WHAT YOU SHOULD DO ::
Find the lines holding the string "input" in the data, then copy all of them.

+++ EXERCISE MATERIAL +++

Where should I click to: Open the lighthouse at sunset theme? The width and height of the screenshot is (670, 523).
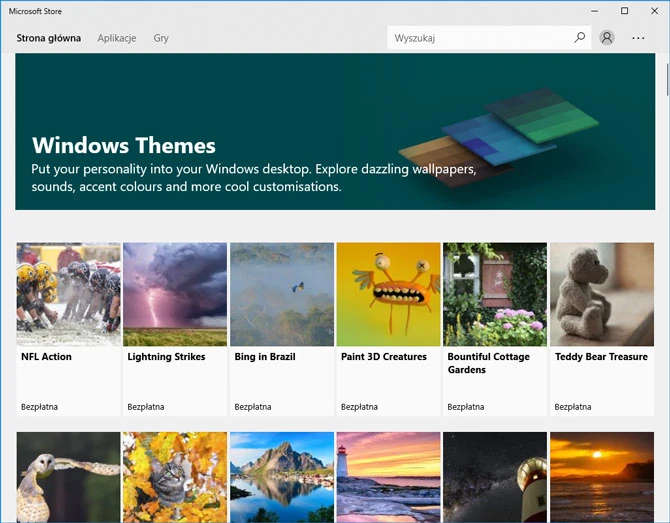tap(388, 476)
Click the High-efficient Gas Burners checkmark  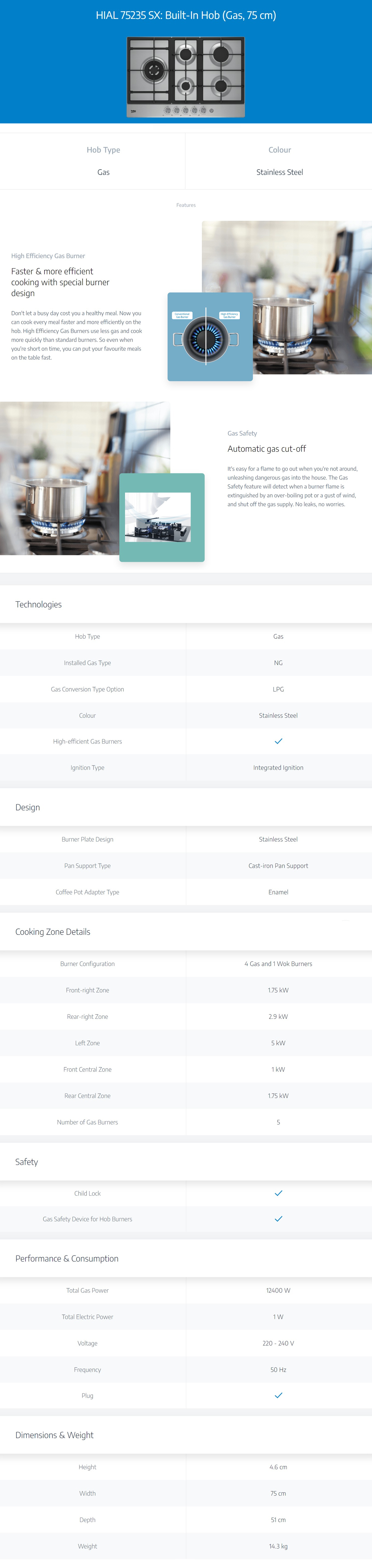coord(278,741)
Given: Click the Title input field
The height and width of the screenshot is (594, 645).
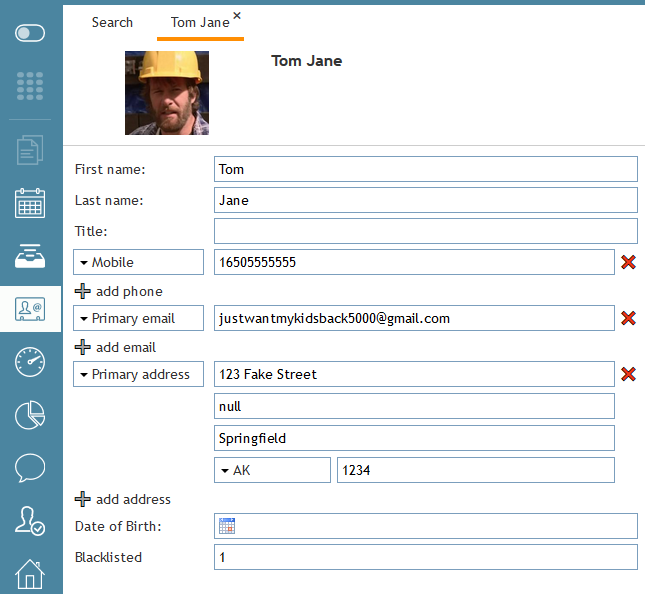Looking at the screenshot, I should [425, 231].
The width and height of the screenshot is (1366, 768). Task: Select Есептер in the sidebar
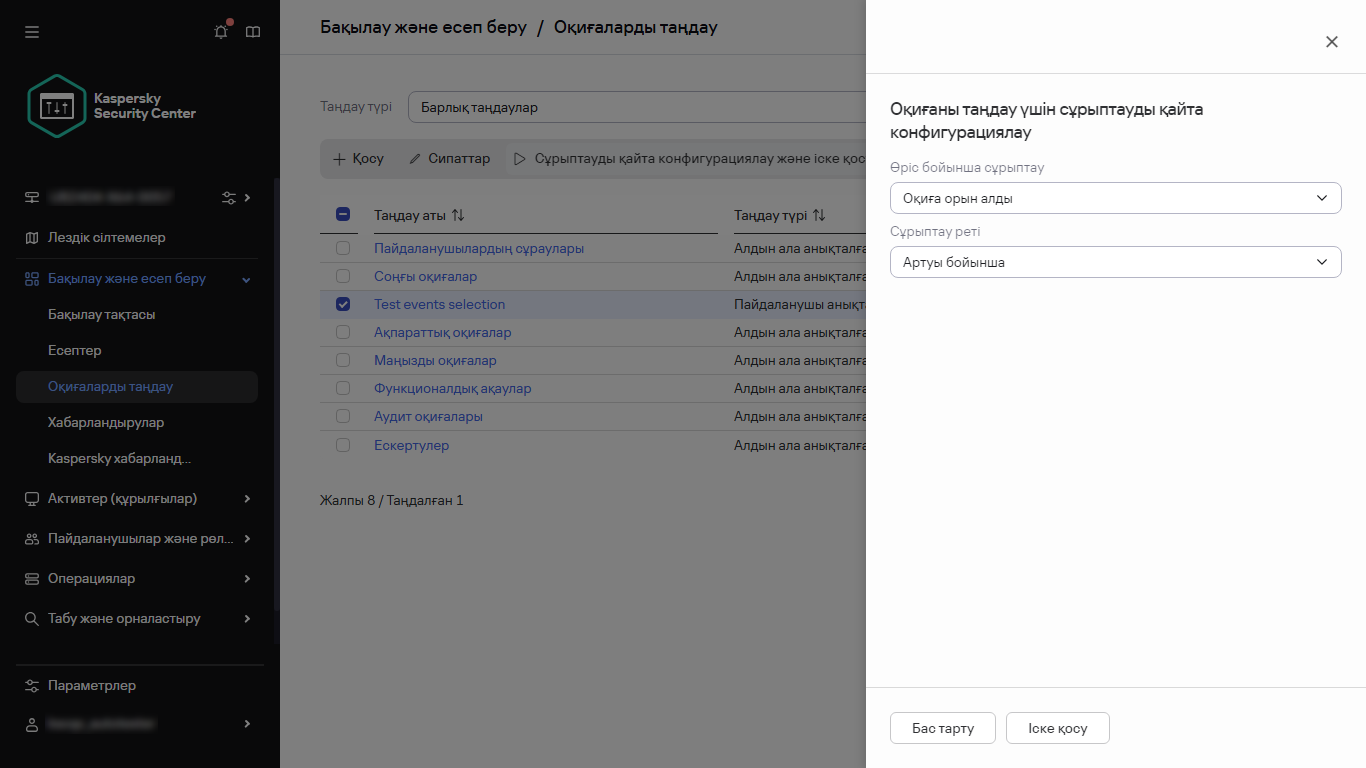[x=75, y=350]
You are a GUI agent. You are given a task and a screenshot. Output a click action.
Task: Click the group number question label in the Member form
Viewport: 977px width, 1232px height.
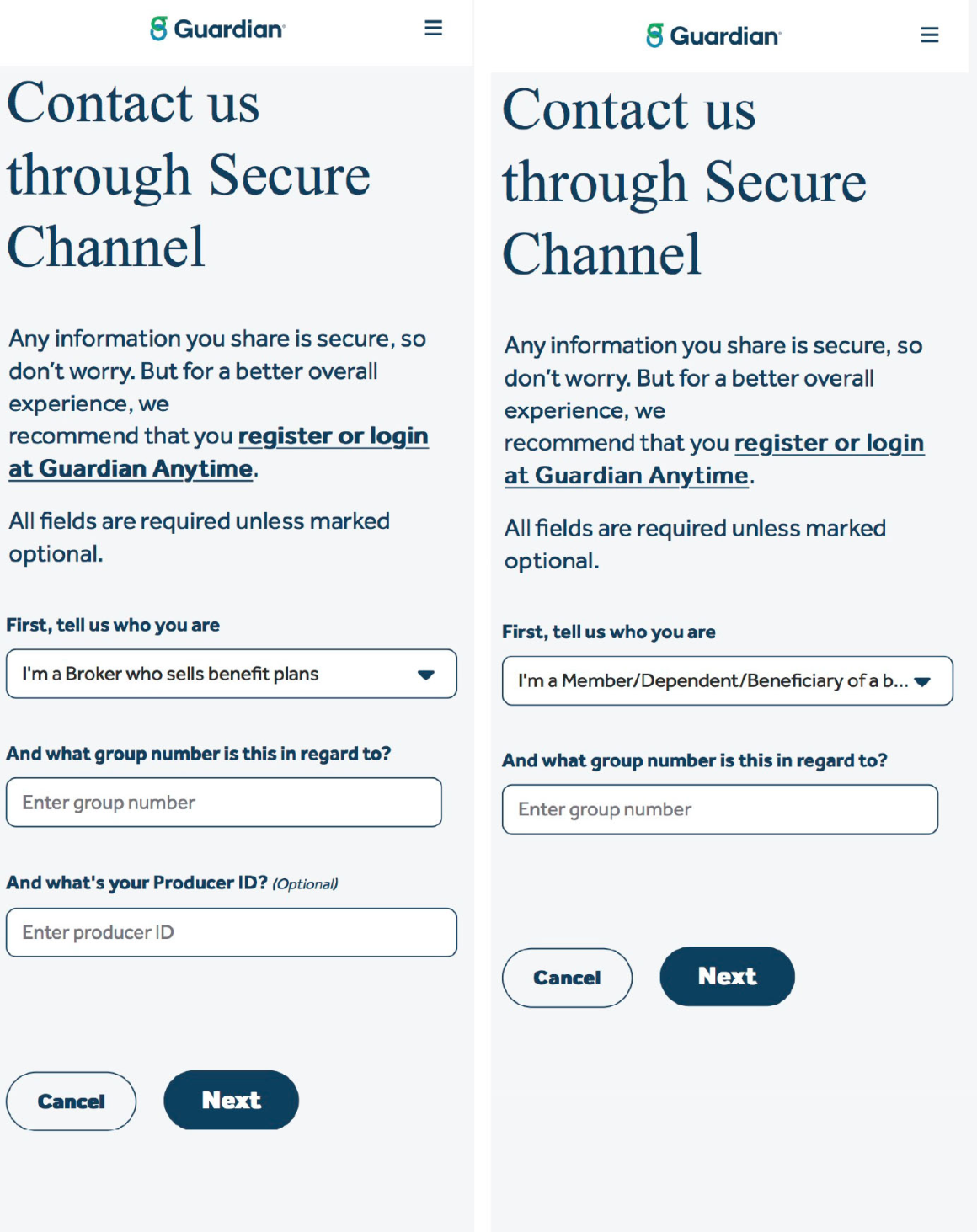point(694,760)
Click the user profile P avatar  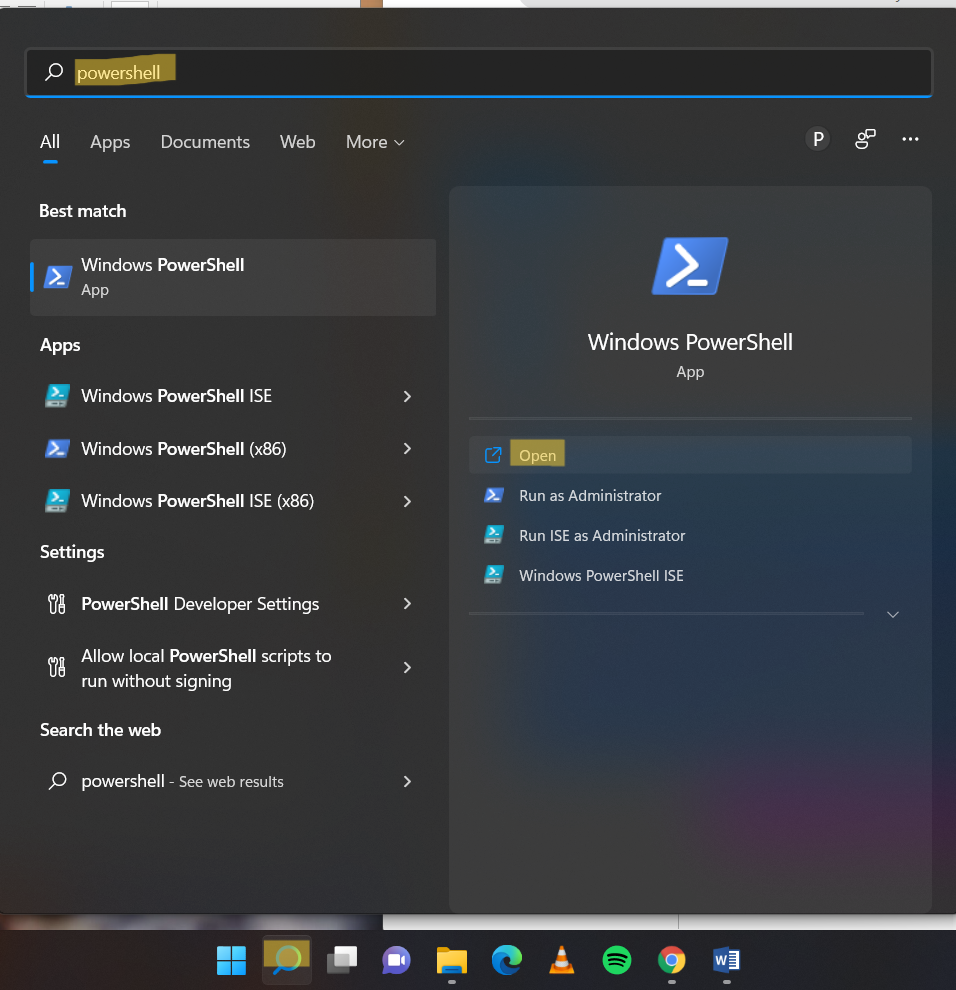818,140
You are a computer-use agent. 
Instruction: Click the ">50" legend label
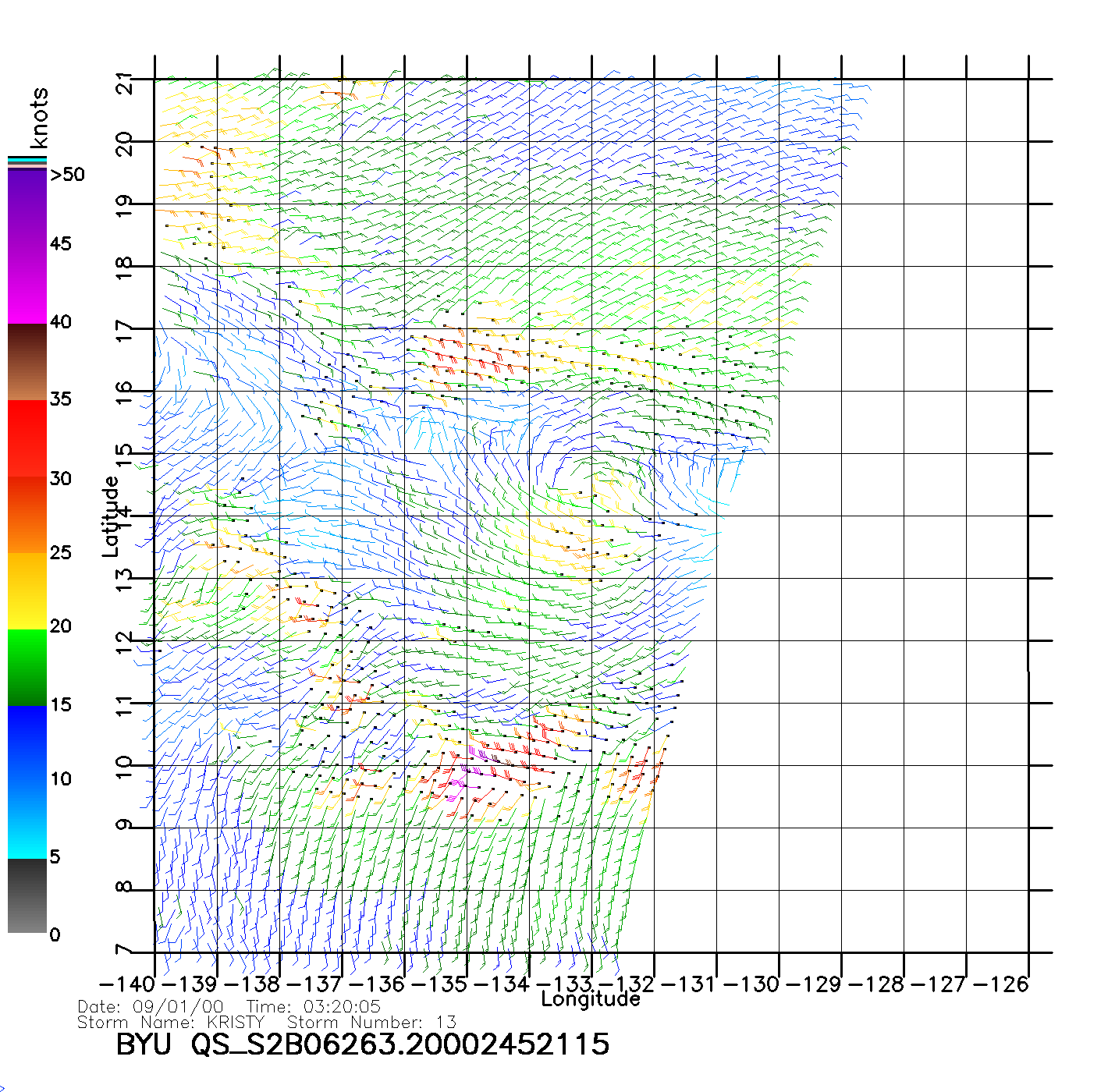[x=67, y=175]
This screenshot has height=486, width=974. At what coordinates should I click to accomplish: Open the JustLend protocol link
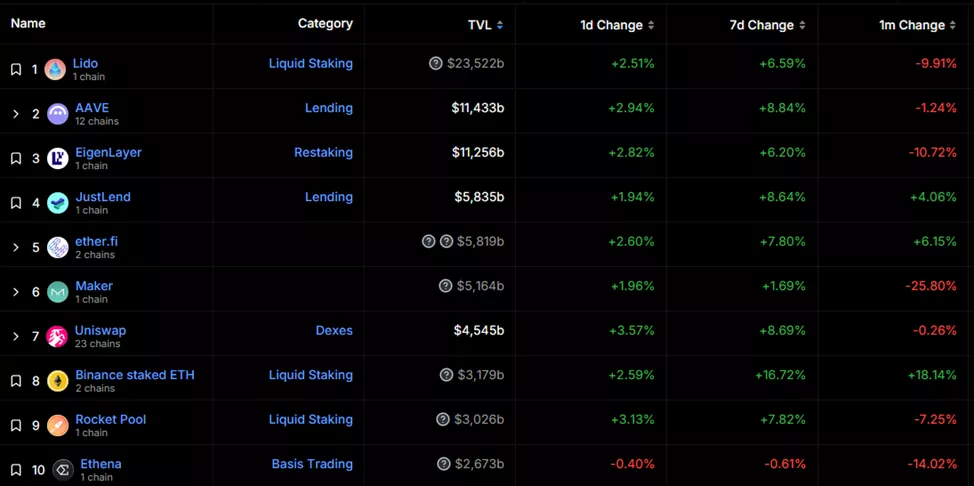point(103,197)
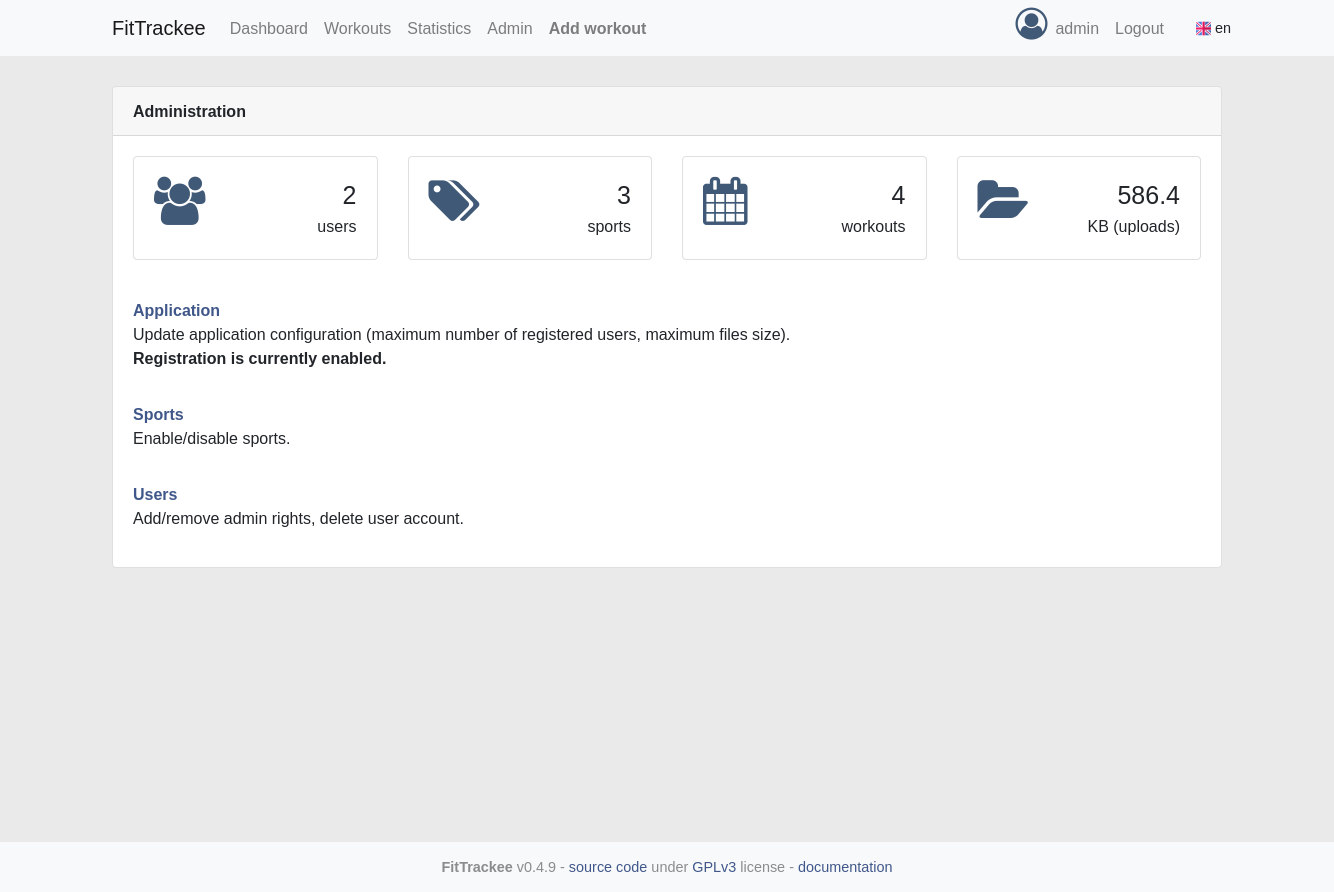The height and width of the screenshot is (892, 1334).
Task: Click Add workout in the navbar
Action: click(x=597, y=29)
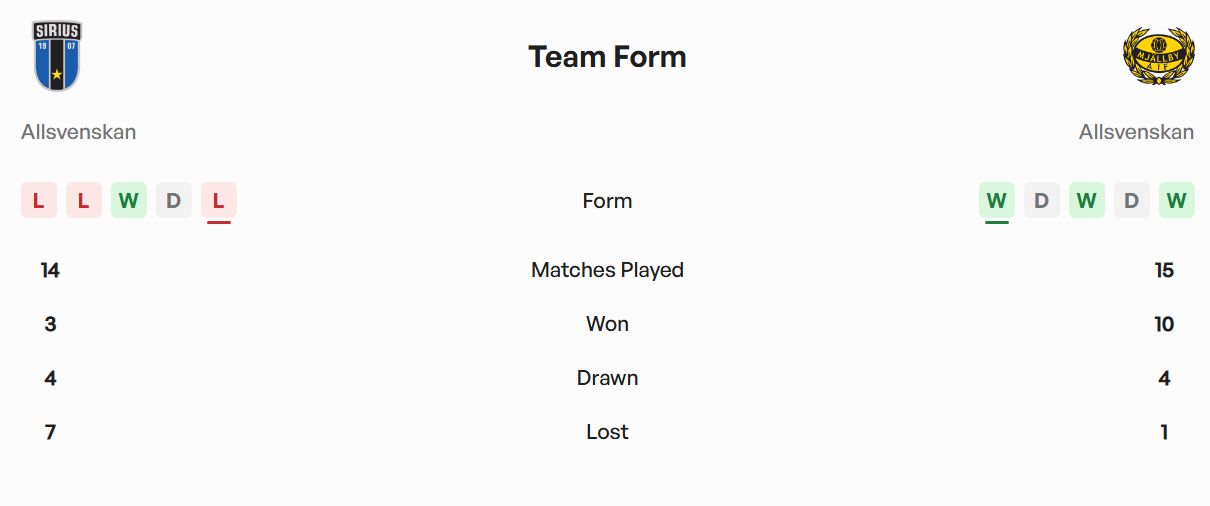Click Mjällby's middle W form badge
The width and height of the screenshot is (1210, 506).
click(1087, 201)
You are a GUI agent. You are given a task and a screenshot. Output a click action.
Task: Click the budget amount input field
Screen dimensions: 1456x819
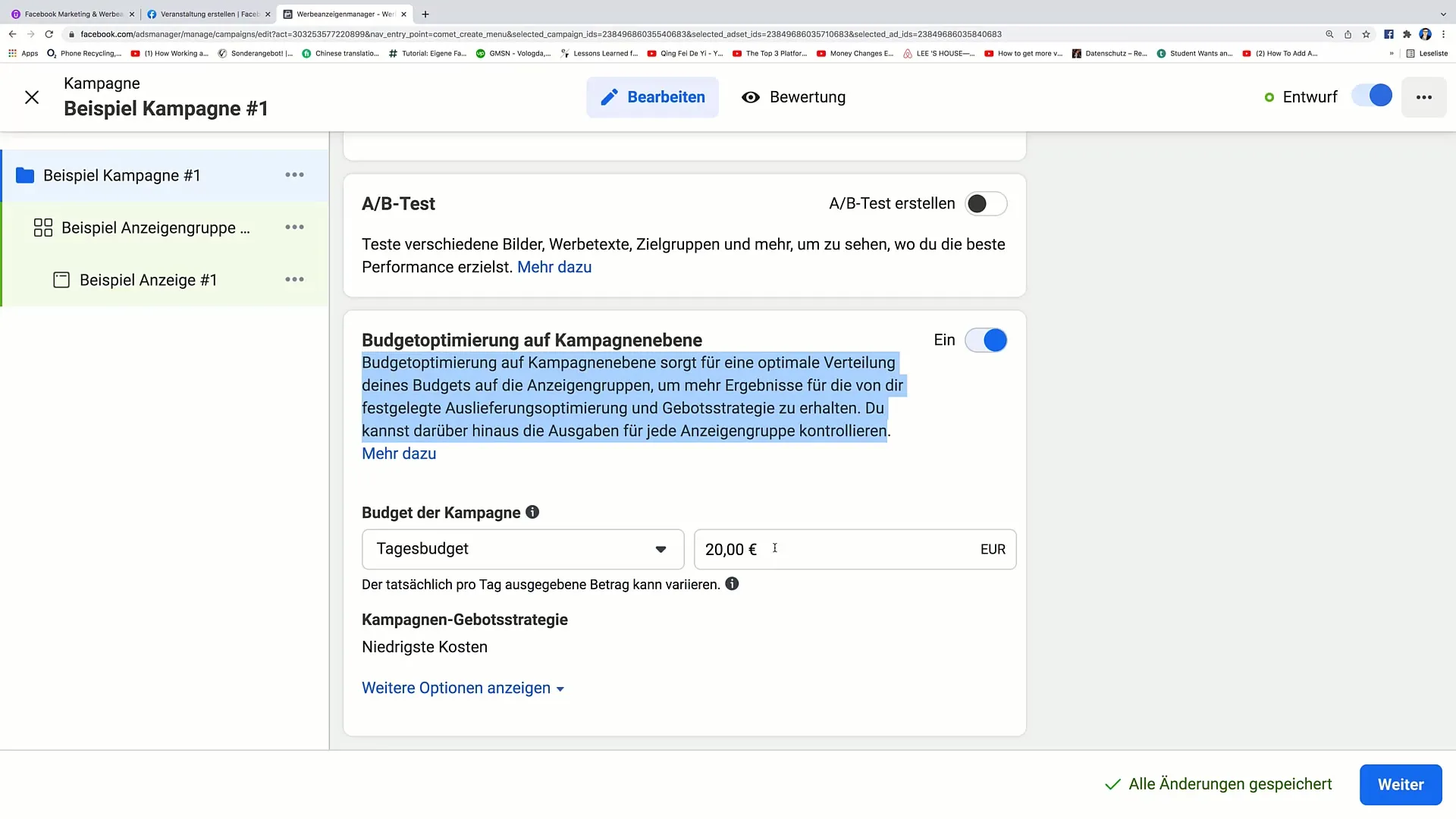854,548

+++

RESPONSE ::
Given: Click the Title input field
Task: Click the budget amount input field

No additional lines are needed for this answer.